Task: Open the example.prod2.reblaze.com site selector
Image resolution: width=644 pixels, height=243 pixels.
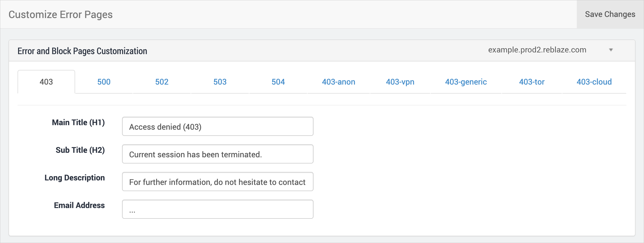Action: 537,50
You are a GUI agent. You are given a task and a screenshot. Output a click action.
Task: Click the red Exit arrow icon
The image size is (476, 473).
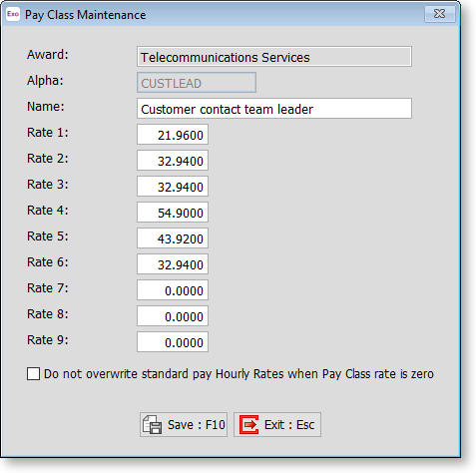coord(248,424)
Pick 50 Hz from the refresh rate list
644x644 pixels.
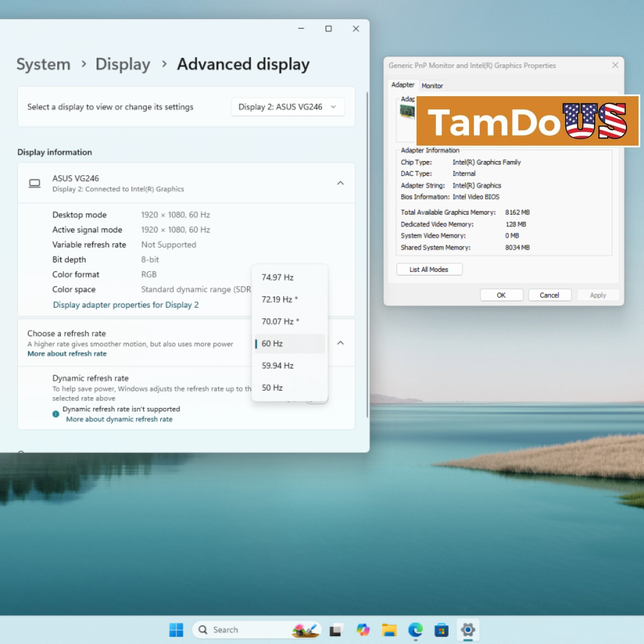[272, 387]
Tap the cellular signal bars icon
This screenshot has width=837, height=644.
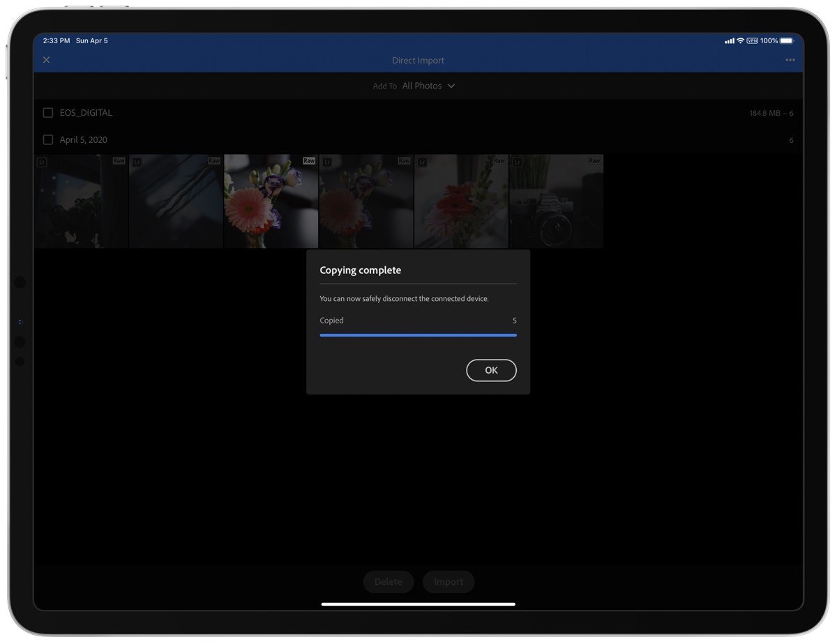729,41
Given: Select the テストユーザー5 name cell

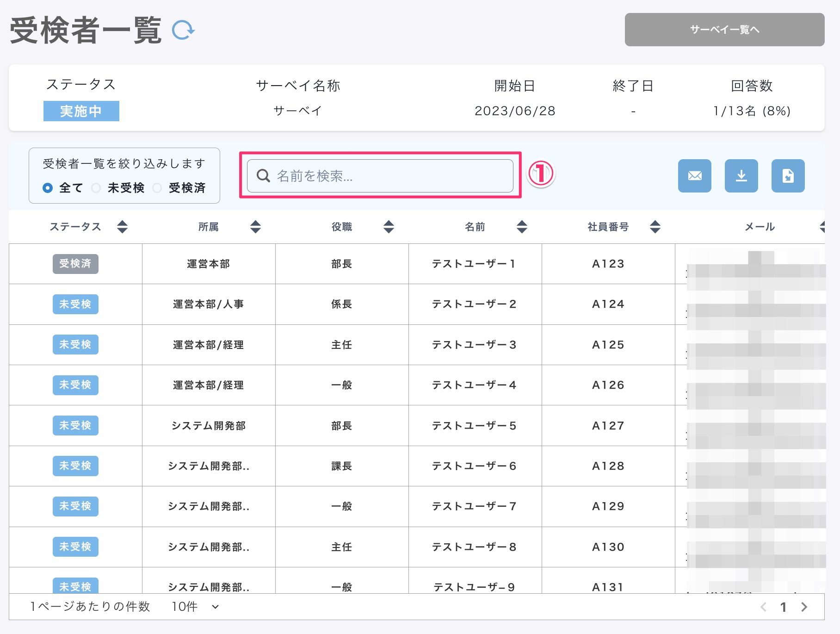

HOW TO COMPLETE THIS TASK:
Copy whichever lines in the listing above hold "icon".

OUTPUT OF THE TASK:
Task: Click the red Exit arrow icon
Tap the cellular signal bars icon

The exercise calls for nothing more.